The second model accuracy measure is mean absolute error (MAE) (Figure 9b). For DS1, mean MAE_DS1 is 0.17 m/s, which is within the typical GS measurement accuracy. Moreover, there is no temporal trend in MAE_DS1. This does not apply for DS2, where mean MAE_DS2 for all events before storm Lothar is 2.2 m/s. After 1999 MAE_DS2 = 1.7 m/s.

From the presented error measures it is concluded that the simulated GS fields very reasonably reconstruct historical GS fields.

In general, it can be assumed that model accuracy is very high in areas with high measurement station density. To test if at a lower station density model accuracy decreases, the DS2 station-related mean absolute percentage error (MAPE) of GS over all storm events was calculated (Figure 10). MAPE is used here to compensate for the spatial differences in GS level in the study area. It was found that the median of all MAPE values is 7.34%. No clear spatial MAPE pattern occurs. Furthermore, no correlation between station density and MAPE was found, indicating that the model accuracy does not depend on the station density. It is therefore assumed that the GS model can be reliably applied throughout the study area.

4. Conclusions

In this study, it could be shown that on the basis of a large number of storms, it is possible to separate individual storm events from the median storm field over Germany. This enables both the probabilistic and spatially explicit quantification of the (1) storm hazard associated with the median gust speed field and (2) storm hazard associated with single catastrophic storm events. The results from the simulation clearly demonstrate that each storm event leads to unique gust speed fields.

It is obvious that the storm-specific gust speed fields show completely different characteristics in the study area. A good example of their variability is the comparison of storm Lothar with storm Kyrill. Due to the event-specific characteristics of their gust speed fields, the two storms led to significantly different damage patterns. The catastrophic damage caused by storm Lothar can be explained by the fact that its gust speed field intensity deviates most strongly from the median gust speed field in a narrowly defined area where many objects such as forests and buildings, which could not withstand the extreme wind loads connected with the gusts, occurred. This is also expressed by the unique shape of the survival function associated with storm Lothar.
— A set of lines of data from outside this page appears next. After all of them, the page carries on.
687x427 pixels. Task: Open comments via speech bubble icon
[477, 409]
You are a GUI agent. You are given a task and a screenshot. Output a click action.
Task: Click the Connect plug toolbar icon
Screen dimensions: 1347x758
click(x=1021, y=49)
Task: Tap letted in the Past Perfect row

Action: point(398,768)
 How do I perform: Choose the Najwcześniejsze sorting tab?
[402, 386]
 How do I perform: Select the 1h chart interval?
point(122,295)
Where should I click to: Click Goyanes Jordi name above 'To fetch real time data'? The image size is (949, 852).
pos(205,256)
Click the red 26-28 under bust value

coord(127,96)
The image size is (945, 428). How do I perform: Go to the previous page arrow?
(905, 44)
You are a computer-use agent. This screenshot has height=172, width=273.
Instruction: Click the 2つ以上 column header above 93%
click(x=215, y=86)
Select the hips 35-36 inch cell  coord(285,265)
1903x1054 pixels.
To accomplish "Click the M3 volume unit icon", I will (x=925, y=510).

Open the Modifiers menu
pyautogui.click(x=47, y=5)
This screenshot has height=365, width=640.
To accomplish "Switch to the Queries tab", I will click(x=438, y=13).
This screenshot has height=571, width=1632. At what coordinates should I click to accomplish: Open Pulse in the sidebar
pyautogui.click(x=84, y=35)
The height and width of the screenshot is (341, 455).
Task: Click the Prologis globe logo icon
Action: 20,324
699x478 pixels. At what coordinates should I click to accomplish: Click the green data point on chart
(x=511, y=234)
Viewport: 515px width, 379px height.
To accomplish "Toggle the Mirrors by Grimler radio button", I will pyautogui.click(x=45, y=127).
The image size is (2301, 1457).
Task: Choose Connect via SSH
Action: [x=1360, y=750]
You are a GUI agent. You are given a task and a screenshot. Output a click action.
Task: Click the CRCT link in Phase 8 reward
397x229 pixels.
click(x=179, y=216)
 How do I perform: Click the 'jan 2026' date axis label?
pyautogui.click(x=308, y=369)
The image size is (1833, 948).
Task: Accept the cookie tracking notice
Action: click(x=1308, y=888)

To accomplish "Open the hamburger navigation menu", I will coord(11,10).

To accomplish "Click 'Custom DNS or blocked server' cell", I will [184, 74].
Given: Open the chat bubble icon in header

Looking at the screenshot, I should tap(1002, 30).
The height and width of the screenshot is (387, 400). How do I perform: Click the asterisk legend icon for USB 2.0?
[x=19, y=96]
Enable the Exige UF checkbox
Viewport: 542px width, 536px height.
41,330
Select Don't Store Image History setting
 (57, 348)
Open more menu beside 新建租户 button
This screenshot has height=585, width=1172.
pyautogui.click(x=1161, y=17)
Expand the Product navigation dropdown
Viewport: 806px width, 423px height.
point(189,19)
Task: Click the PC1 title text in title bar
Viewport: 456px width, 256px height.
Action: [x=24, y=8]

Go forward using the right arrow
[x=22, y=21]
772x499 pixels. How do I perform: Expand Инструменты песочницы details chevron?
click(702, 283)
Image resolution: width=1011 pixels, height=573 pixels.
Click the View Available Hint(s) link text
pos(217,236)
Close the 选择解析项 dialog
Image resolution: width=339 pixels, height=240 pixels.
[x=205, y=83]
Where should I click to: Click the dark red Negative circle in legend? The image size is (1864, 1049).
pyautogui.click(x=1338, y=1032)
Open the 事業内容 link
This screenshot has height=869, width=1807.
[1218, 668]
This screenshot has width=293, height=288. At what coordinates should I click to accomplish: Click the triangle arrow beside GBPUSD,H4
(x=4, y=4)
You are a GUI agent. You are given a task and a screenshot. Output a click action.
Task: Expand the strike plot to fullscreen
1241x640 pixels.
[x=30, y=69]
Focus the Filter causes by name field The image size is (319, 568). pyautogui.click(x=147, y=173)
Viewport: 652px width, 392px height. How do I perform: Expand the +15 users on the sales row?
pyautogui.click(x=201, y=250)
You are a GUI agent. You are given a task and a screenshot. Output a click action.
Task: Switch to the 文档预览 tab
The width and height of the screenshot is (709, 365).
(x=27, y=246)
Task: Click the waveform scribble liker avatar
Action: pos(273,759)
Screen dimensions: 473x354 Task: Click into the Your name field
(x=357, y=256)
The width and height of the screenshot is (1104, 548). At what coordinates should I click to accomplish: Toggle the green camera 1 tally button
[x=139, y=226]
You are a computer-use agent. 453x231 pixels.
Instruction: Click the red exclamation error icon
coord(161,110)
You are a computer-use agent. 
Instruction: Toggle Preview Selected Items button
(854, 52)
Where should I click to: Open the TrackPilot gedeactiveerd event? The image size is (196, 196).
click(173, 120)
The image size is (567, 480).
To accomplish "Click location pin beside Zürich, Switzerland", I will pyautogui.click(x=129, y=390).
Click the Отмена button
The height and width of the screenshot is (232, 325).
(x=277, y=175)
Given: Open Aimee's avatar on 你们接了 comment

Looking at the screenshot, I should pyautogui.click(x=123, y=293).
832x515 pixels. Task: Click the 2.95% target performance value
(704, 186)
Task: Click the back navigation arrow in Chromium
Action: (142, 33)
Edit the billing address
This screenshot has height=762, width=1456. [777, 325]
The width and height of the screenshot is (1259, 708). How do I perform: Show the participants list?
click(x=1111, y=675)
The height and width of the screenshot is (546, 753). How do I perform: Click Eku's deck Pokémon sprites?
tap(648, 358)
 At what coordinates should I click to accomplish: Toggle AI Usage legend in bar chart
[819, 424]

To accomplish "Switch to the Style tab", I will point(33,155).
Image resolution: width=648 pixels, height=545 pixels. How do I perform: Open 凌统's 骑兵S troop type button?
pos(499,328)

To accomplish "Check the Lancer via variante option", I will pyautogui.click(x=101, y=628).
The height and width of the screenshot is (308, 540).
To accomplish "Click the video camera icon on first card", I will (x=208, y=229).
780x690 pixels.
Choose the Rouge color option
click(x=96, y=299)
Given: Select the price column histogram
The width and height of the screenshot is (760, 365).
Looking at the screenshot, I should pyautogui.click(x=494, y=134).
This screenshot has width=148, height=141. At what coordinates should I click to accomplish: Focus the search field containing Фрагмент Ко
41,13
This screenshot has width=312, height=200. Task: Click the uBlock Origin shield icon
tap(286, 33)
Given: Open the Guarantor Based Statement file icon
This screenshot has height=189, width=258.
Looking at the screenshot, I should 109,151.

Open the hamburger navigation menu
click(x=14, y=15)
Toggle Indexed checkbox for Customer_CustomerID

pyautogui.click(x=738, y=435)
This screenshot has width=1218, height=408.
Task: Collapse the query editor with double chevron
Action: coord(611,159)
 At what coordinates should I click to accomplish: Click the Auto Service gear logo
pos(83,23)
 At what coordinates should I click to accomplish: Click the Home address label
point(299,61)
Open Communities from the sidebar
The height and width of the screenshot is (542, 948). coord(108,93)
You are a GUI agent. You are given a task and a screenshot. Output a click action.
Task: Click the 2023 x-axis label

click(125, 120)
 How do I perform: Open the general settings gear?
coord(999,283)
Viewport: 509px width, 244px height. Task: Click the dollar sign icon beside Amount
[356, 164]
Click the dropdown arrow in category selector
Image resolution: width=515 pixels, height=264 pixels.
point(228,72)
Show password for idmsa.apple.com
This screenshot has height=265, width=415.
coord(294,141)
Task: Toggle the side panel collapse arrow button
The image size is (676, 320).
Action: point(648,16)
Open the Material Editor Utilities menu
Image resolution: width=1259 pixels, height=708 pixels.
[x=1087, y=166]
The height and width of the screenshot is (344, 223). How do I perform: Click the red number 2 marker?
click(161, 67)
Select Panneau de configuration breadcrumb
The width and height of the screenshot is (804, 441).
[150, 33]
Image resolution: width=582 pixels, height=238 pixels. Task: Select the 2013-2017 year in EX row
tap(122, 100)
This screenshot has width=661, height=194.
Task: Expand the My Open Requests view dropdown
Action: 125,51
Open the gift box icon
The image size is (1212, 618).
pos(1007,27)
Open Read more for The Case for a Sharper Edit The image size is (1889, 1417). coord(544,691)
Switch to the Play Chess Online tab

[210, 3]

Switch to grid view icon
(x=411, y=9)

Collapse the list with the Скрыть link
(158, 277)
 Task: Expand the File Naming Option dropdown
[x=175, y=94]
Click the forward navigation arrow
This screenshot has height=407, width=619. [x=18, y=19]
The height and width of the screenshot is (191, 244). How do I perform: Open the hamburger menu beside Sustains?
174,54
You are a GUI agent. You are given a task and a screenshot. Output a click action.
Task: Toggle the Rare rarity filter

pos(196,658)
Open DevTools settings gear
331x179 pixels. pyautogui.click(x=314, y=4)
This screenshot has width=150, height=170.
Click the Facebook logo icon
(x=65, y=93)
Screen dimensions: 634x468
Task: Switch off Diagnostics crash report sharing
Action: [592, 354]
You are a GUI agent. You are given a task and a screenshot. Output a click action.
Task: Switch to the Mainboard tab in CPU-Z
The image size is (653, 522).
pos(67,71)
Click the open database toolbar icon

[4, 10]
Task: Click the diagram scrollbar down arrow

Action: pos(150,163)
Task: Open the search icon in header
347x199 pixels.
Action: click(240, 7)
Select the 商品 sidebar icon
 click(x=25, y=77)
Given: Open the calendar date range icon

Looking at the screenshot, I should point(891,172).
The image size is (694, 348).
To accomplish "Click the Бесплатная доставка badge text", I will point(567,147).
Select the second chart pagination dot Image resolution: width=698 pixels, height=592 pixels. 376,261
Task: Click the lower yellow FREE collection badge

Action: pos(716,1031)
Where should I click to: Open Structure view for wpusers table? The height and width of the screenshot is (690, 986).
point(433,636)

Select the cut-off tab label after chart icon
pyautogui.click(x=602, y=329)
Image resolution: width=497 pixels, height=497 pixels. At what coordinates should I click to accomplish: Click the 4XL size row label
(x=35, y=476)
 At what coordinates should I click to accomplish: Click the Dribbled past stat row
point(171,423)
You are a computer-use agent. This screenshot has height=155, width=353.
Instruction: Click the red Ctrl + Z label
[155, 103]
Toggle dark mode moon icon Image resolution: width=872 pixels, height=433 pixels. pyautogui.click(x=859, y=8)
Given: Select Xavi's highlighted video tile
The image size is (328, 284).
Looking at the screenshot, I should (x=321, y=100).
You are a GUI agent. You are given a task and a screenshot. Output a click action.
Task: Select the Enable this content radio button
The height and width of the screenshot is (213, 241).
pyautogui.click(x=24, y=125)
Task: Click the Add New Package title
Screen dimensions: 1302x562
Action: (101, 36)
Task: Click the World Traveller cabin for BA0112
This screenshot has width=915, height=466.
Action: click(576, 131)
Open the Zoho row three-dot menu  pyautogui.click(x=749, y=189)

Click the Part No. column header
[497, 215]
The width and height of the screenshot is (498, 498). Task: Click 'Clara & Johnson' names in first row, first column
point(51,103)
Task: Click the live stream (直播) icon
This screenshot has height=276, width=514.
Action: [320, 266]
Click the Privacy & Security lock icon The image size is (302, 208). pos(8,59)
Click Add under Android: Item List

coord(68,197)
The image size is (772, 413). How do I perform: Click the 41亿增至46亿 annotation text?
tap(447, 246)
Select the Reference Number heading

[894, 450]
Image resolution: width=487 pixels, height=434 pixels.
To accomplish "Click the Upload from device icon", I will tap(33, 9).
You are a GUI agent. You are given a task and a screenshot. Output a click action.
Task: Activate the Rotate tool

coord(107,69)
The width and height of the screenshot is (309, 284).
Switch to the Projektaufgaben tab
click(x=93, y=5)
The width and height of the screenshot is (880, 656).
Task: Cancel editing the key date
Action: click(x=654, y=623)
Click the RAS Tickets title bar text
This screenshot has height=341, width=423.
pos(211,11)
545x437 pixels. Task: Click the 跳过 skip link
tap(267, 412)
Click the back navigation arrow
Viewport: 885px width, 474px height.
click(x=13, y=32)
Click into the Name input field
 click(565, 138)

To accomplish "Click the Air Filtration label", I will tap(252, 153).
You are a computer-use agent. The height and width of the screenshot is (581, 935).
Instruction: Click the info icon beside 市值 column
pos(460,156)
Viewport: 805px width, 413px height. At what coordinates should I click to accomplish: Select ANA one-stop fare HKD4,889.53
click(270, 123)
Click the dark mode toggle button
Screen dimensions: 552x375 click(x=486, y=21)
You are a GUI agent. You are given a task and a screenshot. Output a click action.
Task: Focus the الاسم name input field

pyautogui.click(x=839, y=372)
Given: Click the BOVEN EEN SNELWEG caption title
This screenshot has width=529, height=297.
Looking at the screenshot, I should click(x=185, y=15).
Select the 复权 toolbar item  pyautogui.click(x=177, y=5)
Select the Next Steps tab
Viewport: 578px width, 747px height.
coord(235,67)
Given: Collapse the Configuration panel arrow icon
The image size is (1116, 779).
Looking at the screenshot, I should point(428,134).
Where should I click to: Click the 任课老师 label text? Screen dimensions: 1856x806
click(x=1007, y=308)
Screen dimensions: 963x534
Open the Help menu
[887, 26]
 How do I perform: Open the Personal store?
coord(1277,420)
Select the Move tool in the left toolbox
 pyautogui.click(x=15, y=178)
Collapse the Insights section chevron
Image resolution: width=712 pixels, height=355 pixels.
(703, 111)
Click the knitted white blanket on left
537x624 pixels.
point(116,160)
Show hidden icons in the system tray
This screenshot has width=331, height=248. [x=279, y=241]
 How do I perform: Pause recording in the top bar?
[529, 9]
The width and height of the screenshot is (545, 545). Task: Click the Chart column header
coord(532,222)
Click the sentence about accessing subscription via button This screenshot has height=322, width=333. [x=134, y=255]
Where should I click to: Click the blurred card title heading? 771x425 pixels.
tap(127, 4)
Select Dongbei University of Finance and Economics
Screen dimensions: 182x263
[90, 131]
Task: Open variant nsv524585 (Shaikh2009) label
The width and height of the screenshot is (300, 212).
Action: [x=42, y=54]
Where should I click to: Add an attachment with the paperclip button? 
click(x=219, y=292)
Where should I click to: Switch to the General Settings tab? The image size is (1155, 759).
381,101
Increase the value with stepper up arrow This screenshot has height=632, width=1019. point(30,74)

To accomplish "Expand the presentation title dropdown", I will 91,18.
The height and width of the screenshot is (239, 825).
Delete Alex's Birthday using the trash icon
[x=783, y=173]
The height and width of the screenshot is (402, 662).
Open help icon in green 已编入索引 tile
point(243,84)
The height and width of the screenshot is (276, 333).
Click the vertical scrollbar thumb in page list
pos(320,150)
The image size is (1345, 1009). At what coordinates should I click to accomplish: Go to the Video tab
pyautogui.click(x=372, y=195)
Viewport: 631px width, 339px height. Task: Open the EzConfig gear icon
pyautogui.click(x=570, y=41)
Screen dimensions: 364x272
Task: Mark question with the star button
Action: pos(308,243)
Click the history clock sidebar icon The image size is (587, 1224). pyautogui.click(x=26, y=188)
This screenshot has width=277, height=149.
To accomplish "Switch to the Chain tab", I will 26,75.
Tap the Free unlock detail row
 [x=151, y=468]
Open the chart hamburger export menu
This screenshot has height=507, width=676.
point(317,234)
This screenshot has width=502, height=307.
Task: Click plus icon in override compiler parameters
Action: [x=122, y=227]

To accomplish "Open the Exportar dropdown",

The simulated gust speed fields now make it possible to explicitly assign the damage caused by individual storm events to a specific gust speed intensity. Due to the probabilistic modeling approach, one is no longer bound to the analysis of individual storm events, but can make spatially high-resolution statements about the storm hazard independent of storm events, which can ultimately lead to better risk management. Moreover, the probabilistic structure of the model enables the development of storm event scenarios under climate change in future studies.